Roman Seidl zeichnet in seinem Einleitungsartikel Unter Druck? ein sehr genaues Bild der aktuellen Lage und der Entwicklung der letzten Jahre. Hannes Guschelbauer und Erwin Fleger, zwei Vertreter der für das Stuwerviertel zuständigen Gebietsbetreuung Stadterneuerung, einer von der Stadt Wien beauftragten Einrichtung, geben im Interview Auskunft u.a. über die Sanierungstätigkeit und ihre Möglichkeiten, Verdrängung zu verhindern. Betül Bretschneider hat sich das Beteiligungsverfahren für die Neugestaltung des Max-Winter-Parks im Detail angesehen und berichtet in ihrem Artikel Stalking Max-Winter-Platz über die Schwierigkeiten einer Kommunikation auf Augenhöhe. In seinem zweiten Beitrag stellt Roman Seidl Projekte vor, die im und um das Stuwerviertel jetzt und in Zukunft entstehen werden. Den Abschluss des Schwerpunkts bildet ein Interview mit Eva van Rahden, der Geschäftsführerin von Sophie, einer Beratungsstelle für Prostituierte. Sie berichtet über die spezielle Situation der Sexarbeit im Stuwerviertel, die störenden Begleiterscheinungen der Prostitution und die Rechtslage für Prostituierte in Wien. Zum Thema Prostitution siehe auch Manfred Russo neue Folge der Geschichte der Urbanität.
Als künstlerischer Beitrag zum Schwerpunkt sind sowohl am Cover als auch im Schwerpunktteil Fotos der Aktion Marlene Haarig oder In meiner Badewanne bin Ich Kapitän! von Marlene Haring zu sehen. Bei der 2005 durchgeführten Aktion kroch Haring als Ganzkörperblondine auf allen vieren durch Prater und Ausstellungsstraße (Coverbild) ins Stuwerviertel, vorbei an Sexshops (und einigen vorbereiteten Interventionen im Straßenraum) und verfolgt von einer mit Fotoapparaten und Videokameras ausgestatteten Menschenmenge. Das Ende der Aktion ist auf der Rückseite von dérive zu betrachten. Weitere Fotos und Informationen zur Aktion finden sich auf www.marleneharing.com.
Den Magazinteil leitet Katharina Kirsch-Soriano da Silva mit einem Artikel über die von BewohnerInnen durchgeführten Um- und Ausbauten in Siedlungen in Recife (Brasilien) ein.
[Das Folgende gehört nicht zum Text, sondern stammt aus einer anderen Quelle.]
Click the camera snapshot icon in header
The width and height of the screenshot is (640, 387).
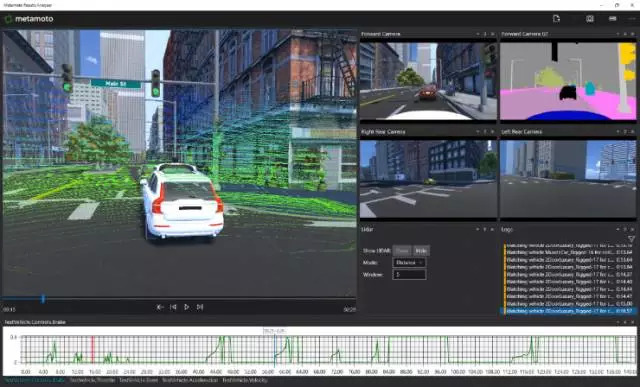click(590, 19)
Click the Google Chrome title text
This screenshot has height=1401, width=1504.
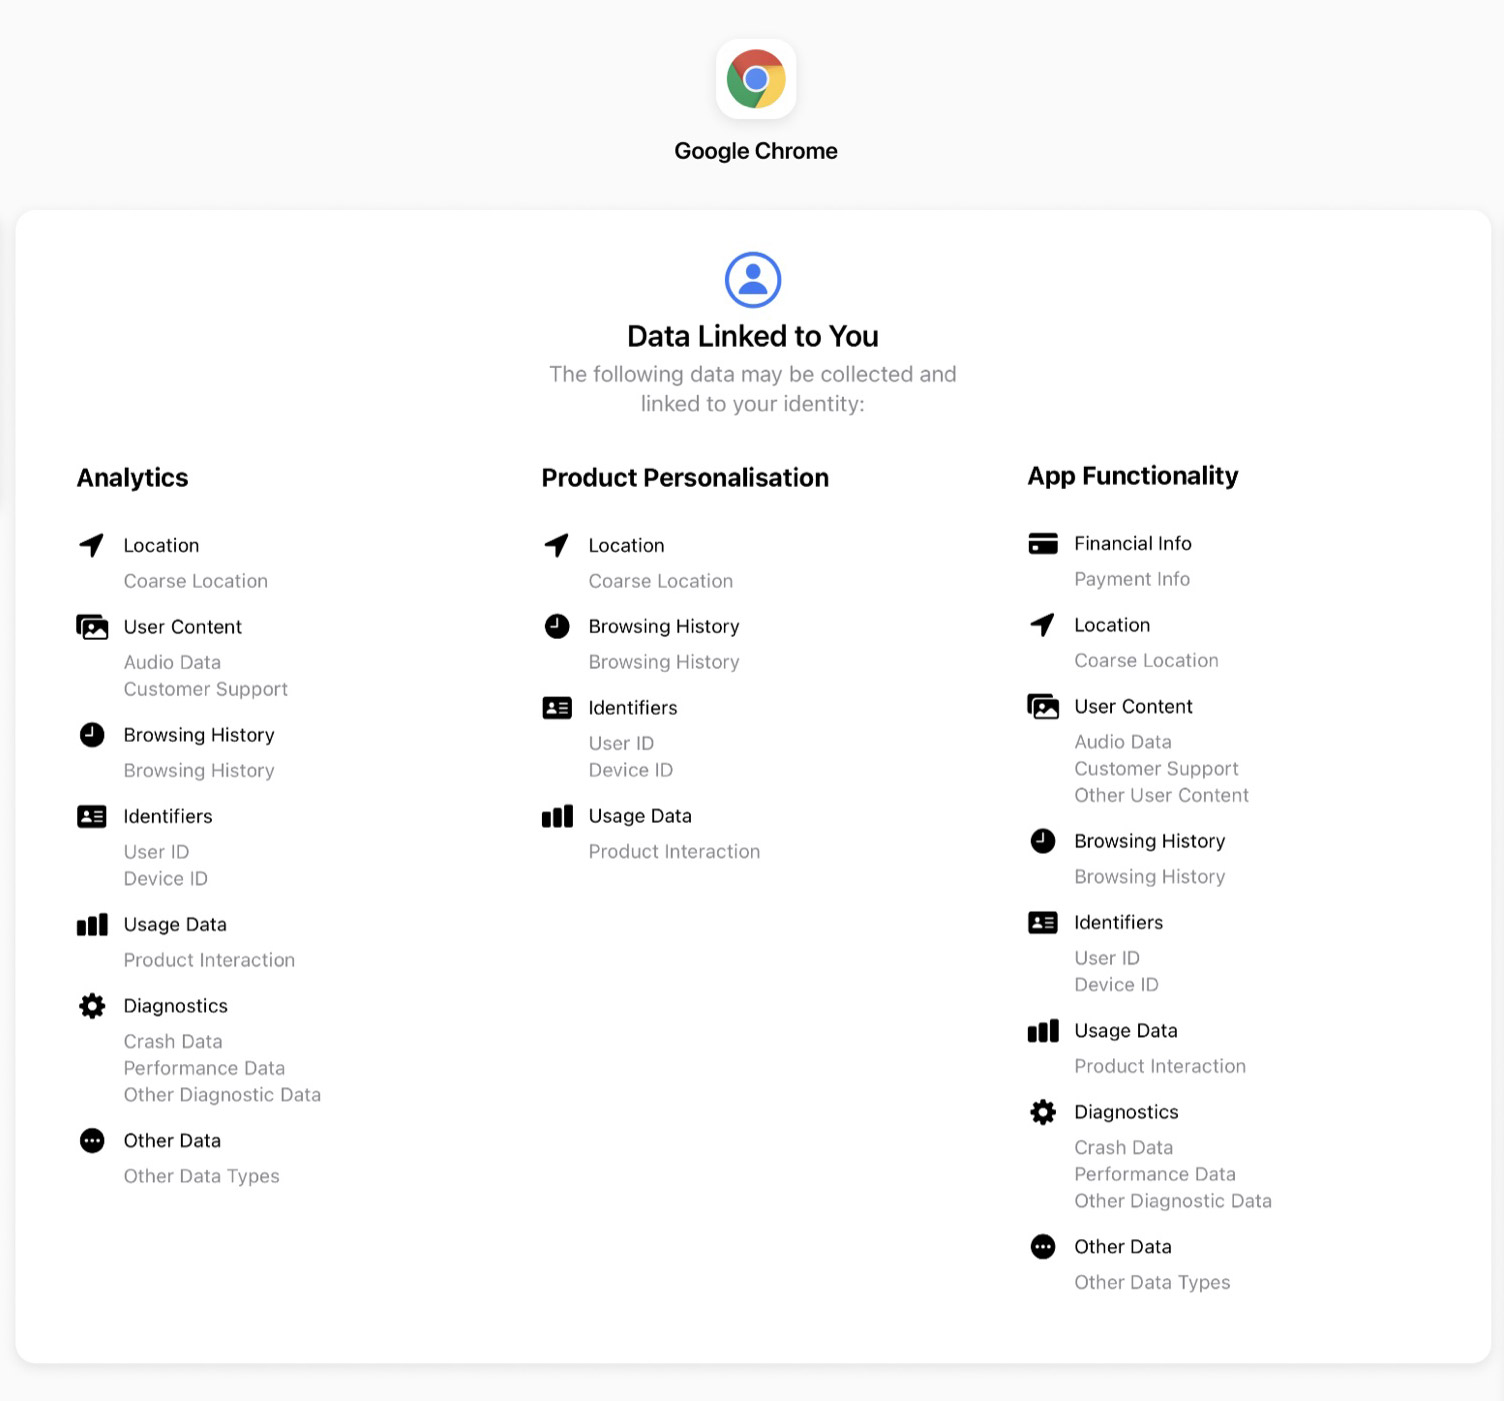[x=756, y=151]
Erik Meinharter stellt das Projekt unORTnung vor und Thomas Ballhausen sprach mit dem Künstler Michael Goldgruber „über das Verschwinden der Wildnis, die andauernde künstlerische Auseinandersetzung mit einem reglementierenden Blickregime und das Spannungsverhältnis von Aussicht und Aufsicht.“
Einen schönen Sommer wünscht Christoph Laimer
Christoph Laimer ist Chefredakteur von dérive.